## BEGIN Stored data

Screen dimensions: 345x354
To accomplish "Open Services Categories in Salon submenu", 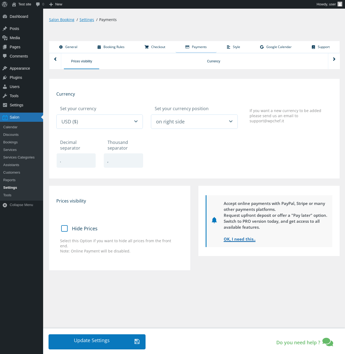I will point(19,157).
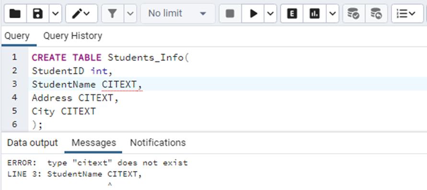The height and width of the screenshot is (190, 427).
Task: Open the Notifications tab
Action: point(158,143)
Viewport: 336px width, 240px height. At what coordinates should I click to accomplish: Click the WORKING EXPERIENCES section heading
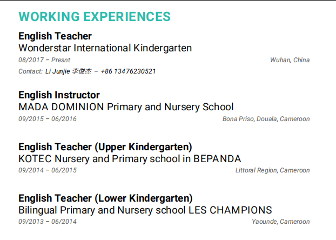[95, 17]
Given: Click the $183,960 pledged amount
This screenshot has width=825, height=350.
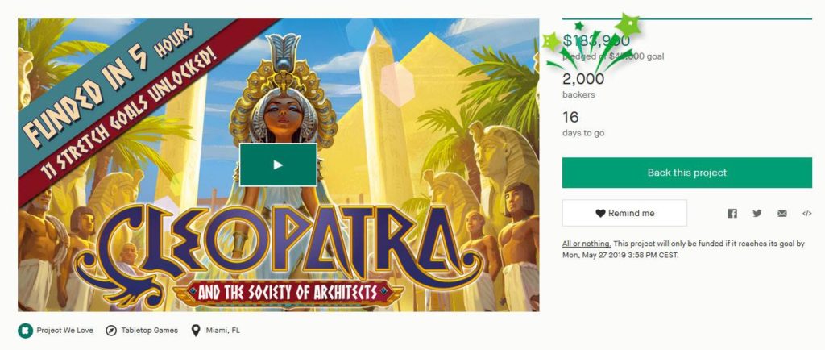Looking at the screenshot, I should (x=596, y=40).
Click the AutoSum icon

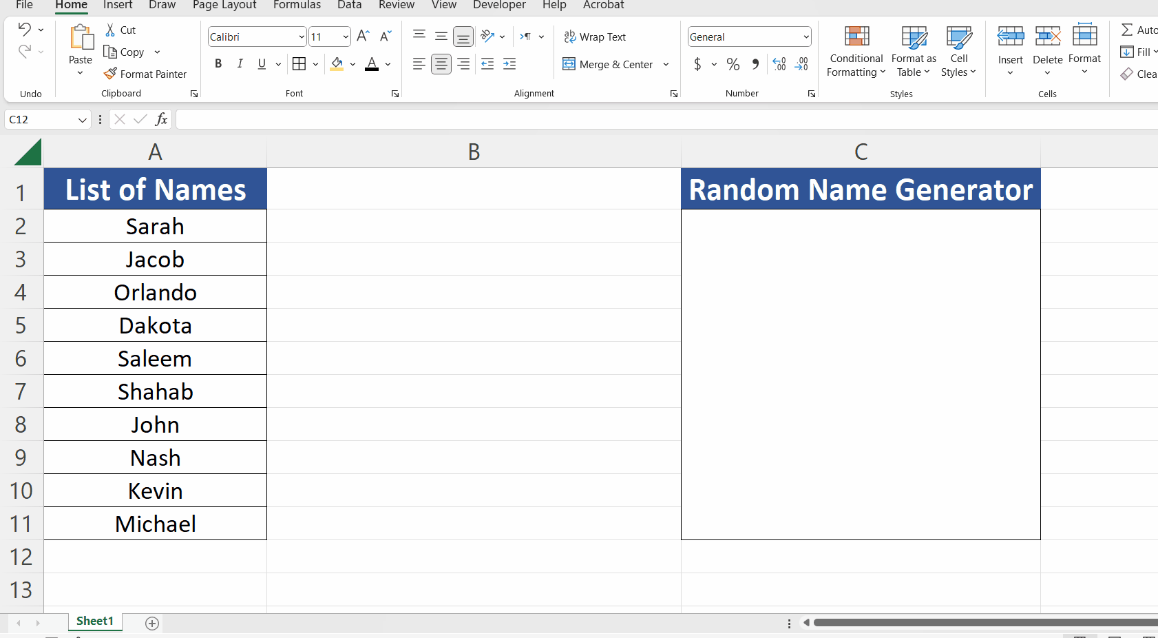click(x=1129, y=30)
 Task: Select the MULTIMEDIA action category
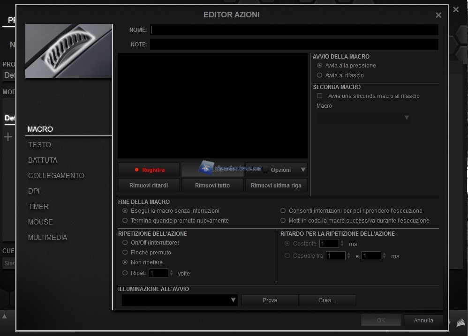pyautogui.click(x=47, y=238)
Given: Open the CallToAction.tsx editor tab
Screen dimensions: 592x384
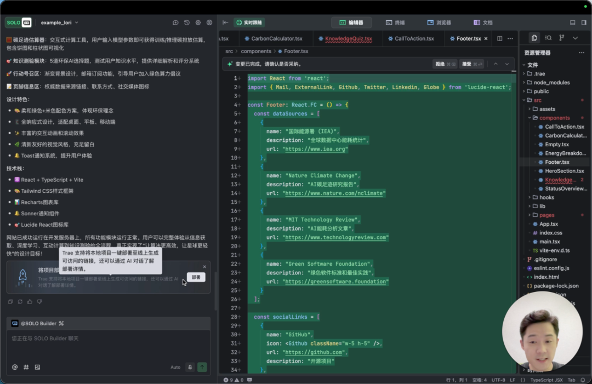Looking at the screenshot, I should pyautogui.click(x=414, y=38).
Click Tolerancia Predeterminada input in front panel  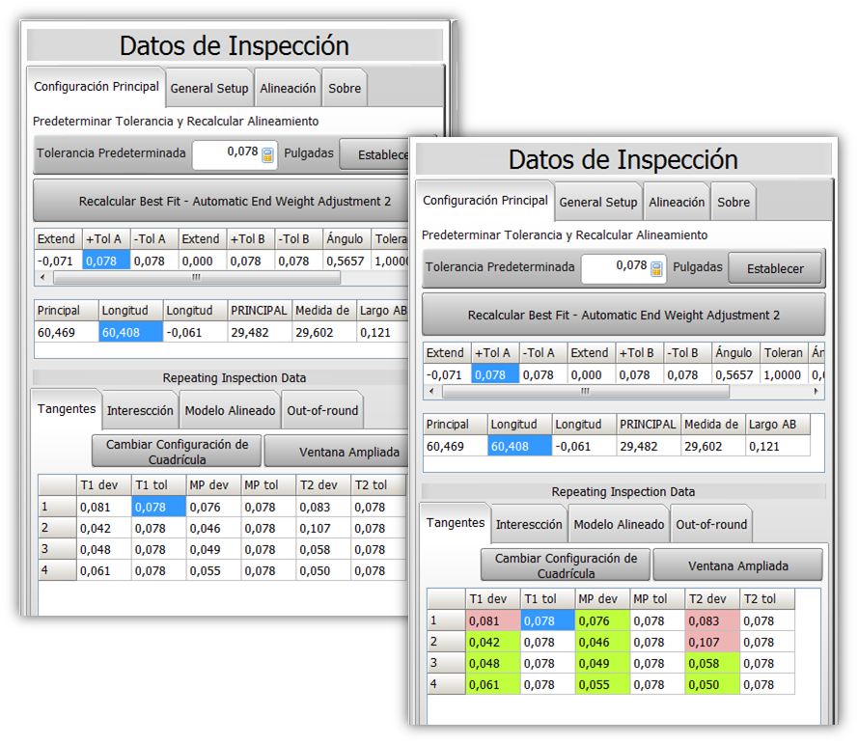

## END Stored data

» Problem statement: Copy out the lines of the records verbatim, starting with the line that contains "Viewport: 336px width, 240px" and ending with the line that contains "click(x=1129, y=30)", both included. Omit the pictures from your copy.

» Solution to this problem:
Viewport: 336px width, 240px height. At what coordinates should I click to accomplish: Click the WORKING EXPERIENCES section heading
[95, 17]
Given: Click the $183,960 pledged amount
This screenshot has width=825, height=350.
Looking at the screenshot, I should (x=596, y=40).
Click the AutoSum icon

click(x=1129, y=30)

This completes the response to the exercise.